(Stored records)
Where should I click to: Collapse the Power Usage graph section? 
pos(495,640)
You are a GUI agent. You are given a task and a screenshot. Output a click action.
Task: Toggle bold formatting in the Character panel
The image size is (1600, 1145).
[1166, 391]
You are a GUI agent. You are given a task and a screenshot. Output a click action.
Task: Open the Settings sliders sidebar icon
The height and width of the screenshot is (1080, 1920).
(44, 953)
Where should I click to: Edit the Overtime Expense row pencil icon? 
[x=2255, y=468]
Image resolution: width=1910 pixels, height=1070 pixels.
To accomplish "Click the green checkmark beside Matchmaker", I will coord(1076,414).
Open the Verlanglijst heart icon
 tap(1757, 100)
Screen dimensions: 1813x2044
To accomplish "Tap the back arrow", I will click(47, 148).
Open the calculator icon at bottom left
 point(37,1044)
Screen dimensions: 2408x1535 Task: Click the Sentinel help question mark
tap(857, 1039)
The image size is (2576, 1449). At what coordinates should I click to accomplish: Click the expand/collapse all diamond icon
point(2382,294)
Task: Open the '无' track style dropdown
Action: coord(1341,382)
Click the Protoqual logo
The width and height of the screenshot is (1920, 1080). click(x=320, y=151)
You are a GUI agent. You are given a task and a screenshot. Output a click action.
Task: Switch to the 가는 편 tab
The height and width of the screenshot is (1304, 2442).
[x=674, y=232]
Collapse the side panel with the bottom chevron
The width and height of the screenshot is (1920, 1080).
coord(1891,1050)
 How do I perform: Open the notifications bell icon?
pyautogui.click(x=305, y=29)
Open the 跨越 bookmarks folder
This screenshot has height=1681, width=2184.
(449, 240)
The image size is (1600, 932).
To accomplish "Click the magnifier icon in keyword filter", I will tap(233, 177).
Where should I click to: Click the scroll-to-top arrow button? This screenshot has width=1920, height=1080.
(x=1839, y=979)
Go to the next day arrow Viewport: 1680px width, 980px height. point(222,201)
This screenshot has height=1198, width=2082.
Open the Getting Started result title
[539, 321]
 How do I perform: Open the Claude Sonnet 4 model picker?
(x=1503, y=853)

[What you will do]
Your answer should consist of the lines from the line with "The height and width of the screenshot is (1080, 1920)." to the line with "Screen dimensions: 1813x2044" above, repeated exactly, both ends included.

[Response area]
The height and width of the screenshot is (1080, 1920).
(44, 953)
Where should I click to: Edit the Overtime Expense row pencil icon? 
[x=2255, y=468]
Image resolution: width=1910 pixels, height=1070 pixels.
To accomplish "Click the green checkmark beside Matchmaker", I will coord(1076,414).
Open the Verlanglijst heart icon
 tap(1757, 100)
Screen dimensions: 1813x2044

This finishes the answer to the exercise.